Architecture

The application builds on two main ideas:

  • It processes a stream of image frames. Where the frames come from is adaptable.

    See raspicam.source for reference implementations.

  • Each frame passes through a pipeline of operations. Each operation is responsible for either modifying the frame, finding regions with motion, or both.

    See raspicam.pipeline for reference implementations.

“Source” Streams

The existing implementations are all based on Python generators, which allows for endless streams (like from a webcam). But technically, the way the code is written, a finite collection of streams could be processed as well.

Pipelines

A pipeline contains an ordered collection of “operations”. A pipeline is stateful. The state of the pipe depends on the last frame which was “fed” to it. There are two ways of feeding a frame into the pipeline. Either by calling feed() or by simply calling the pipeline. When calling the pipeline, it has the same behaviour as a normal pipeline operation (see below). This means, that a pipeline can be used as a normal operation as well, which lets you combine pipelines out of existing pipelnes.

Operations

Each operation receives a list of frames, and a list of regions (as OpenCV contours) which contain motion in that frame as input. The frames represent each modified frame of the pipeline in the order they were modified in (See Intermediary Frames. The return value of each operation must be an instance of MutatorOutput.

Operations should follow these two rules:

  • If no frame has been modified, the intermediate_frames value of MutatorOutput should be an empty list.
  • If the operation does not do any motion detection, the operation should pass on the value that it received as input unmodified.

Intermediary Frames

In short: Each operation receives a list of frames and returns a list of frames again. Typical operations operate on the last frame in the list, but are not forced to.
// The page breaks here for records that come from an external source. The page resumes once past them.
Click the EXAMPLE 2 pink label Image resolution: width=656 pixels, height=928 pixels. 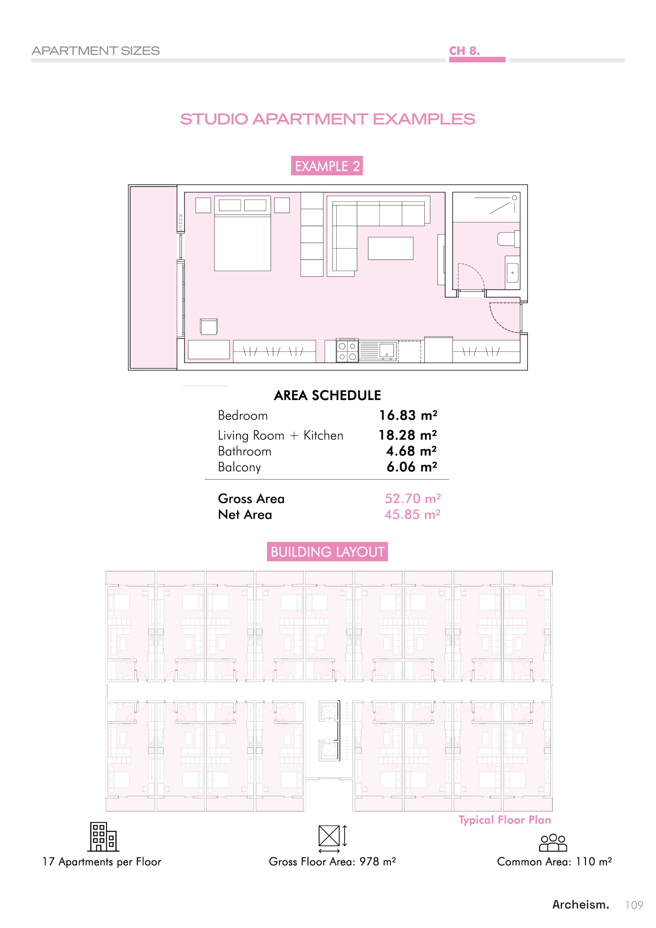pos(327,166)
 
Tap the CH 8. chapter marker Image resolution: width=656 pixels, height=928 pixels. pos(464,51)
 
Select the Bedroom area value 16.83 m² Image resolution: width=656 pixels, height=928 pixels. pos(408,415)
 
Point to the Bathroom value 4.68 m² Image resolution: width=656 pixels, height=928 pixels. pos(412,451)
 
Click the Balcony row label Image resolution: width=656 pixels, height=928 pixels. pos(240,467)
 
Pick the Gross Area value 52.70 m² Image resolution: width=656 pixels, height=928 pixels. pos(412,498)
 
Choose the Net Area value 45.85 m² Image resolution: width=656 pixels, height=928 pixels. pos(412,515)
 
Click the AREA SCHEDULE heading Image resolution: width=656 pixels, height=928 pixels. pos(328,395)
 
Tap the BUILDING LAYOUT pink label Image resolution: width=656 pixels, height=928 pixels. pos(327,552)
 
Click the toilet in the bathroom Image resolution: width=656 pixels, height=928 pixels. pos(508,238)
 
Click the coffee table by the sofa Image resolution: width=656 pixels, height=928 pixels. pos(391,248)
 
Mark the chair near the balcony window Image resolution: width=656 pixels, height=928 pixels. pos(209,327)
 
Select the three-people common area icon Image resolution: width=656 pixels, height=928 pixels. pos(553,843)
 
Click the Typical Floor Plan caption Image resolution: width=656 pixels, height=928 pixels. pos(504,820)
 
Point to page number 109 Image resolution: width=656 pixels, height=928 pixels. pos(634,905)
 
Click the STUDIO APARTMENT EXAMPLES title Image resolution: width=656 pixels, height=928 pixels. pos(328,119)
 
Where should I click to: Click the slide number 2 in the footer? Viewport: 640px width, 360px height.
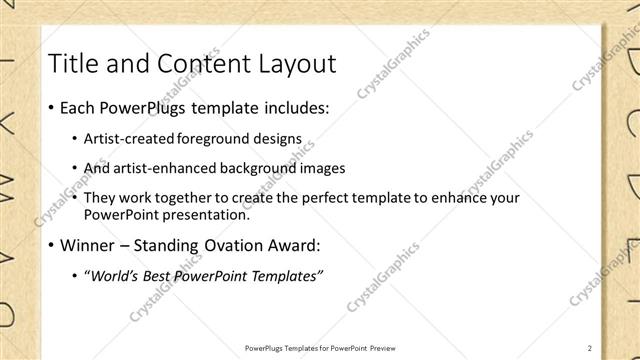pos(590,348)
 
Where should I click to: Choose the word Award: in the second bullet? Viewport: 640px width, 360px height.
pos(325,243)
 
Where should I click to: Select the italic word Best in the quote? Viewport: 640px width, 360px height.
pos(168,275)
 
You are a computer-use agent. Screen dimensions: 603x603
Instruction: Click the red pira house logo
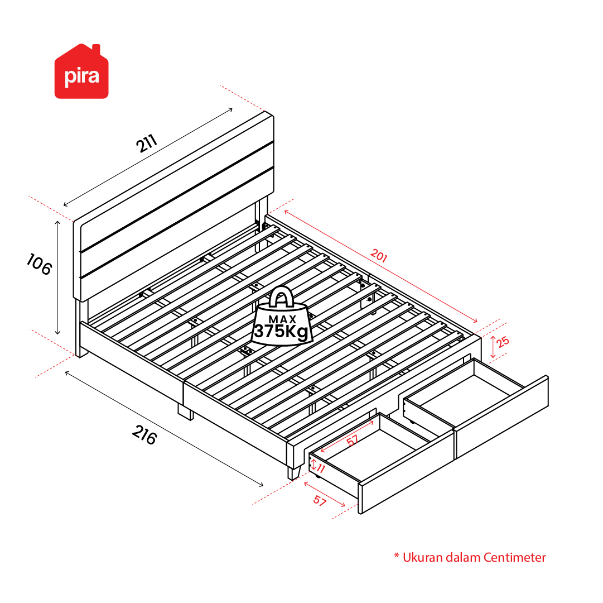pos(81,71)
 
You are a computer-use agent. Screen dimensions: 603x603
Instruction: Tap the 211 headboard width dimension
pos(147,143)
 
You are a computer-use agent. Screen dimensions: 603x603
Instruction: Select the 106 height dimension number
pos(39,264)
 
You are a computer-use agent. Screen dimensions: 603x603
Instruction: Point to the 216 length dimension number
pos(144,434)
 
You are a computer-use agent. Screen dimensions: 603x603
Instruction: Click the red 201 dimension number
pos(379,255)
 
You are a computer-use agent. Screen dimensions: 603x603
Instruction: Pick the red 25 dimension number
pos(502,341)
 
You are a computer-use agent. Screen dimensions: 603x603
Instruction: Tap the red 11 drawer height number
pos(321,468)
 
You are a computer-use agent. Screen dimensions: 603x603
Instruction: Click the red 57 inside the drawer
pos(352,440)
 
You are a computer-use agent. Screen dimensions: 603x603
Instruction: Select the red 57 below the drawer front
pos(320,500)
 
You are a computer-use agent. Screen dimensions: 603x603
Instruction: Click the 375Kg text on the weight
pos(282,331)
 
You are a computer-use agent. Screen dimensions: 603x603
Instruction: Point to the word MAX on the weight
pos(282,319)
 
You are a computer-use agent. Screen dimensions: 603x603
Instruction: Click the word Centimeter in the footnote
pos(514,557)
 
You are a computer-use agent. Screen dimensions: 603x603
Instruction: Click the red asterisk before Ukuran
pos(397,556)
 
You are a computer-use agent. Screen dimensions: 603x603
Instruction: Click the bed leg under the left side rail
pos(186,412)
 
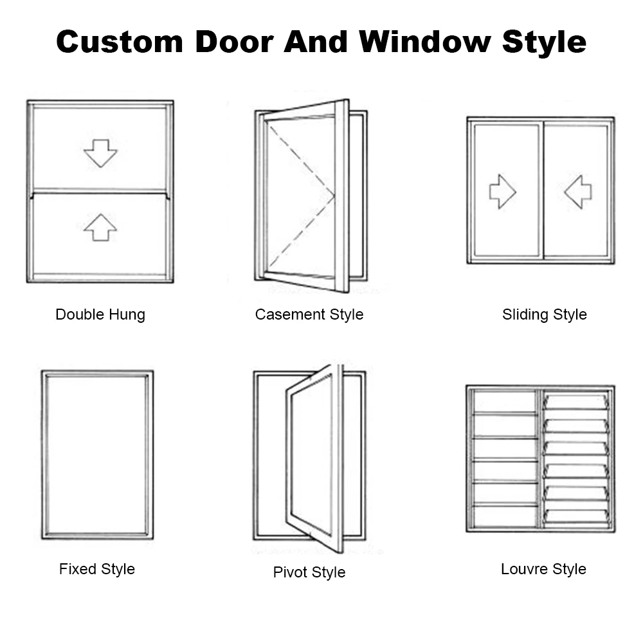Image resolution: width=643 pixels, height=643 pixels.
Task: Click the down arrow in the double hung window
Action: (x=100, y=153)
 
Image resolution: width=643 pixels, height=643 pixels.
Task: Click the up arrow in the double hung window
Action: (x=100, y=228)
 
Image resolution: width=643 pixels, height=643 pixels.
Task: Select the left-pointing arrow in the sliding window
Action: (x=578, y=192)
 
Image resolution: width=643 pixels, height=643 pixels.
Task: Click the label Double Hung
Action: (x=100, y=314)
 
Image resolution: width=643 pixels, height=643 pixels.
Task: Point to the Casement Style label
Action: (x=309, y=314)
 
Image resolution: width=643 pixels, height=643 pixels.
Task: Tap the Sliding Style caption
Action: (x=544, y=314)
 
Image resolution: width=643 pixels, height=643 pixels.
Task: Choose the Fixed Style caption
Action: (x=97, y=569)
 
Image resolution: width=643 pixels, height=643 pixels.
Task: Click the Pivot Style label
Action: (x=309, y=572)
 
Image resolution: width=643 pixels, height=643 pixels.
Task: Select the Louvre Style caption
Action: (x=543, y=569)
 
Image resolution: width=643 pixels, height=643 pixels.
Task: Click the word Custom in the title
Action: (x=119, y=42)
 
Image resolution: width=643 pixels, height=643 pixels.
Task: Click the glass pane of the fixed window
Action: (x=97, y=454)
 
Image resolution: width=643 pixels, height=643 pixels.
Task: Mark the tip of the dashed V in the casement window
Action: (x=334, y=196)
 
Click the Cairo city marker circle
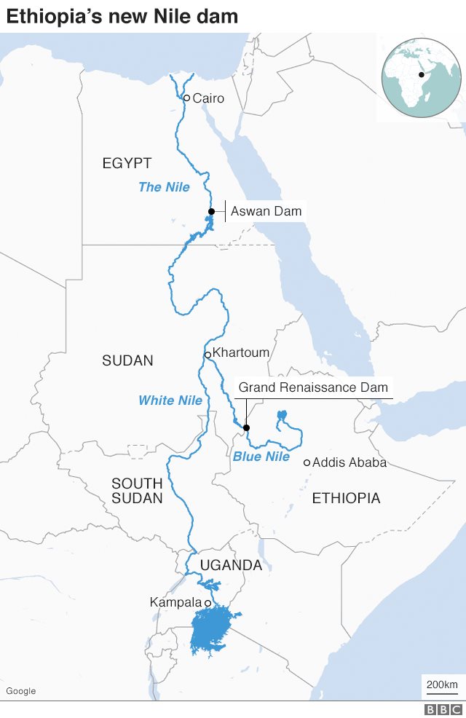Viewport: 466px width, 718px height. [186, 98]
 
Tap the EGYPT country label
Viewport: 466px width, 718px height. [127, 163]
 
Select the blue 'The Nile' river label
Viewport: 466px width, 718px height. [164, 187]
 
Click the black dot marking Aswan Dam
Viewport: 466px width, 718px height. [211, 212]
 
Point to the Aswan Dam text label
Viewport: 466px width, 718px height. [266, 212]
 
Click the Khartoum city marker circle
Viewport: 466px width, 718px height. [208, 355]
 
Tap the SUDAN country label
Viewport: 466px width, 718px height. [127, 360]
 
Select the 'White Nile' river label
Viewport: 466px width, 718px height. [170, 401]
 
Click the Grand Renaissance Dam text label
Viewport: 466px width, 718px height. [313, 387]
Generally, each frame in the list represents a modified state from the pipeline.

Rationale

Originally, the pipeline operated on only one frame per operation. The output of one operation was directly passed on to the next operation as input. This however has one limitation: If an operation does a destructive operation on an image (edge detection, resizing, grayscaling, e.t.c.) there would be no possibility to go back. These are operations which are needed for motion detection. But you also want to display the original frame as output from the pipeline (with maybe added metadata). Thus, a downstream operation might need access to an upstream frame. This is one reason why “intermediate frames” were introduced.

The second reason is debugging. One operation might do several modifications on a frame in one go. But you may want to have a look at those frames while debugging. For this reason, an operation is allowed to return more than one frame. In that case, the last frame represents the “real” output, while the others represent intermediate steps. These will be made visible when running the application in debug mode.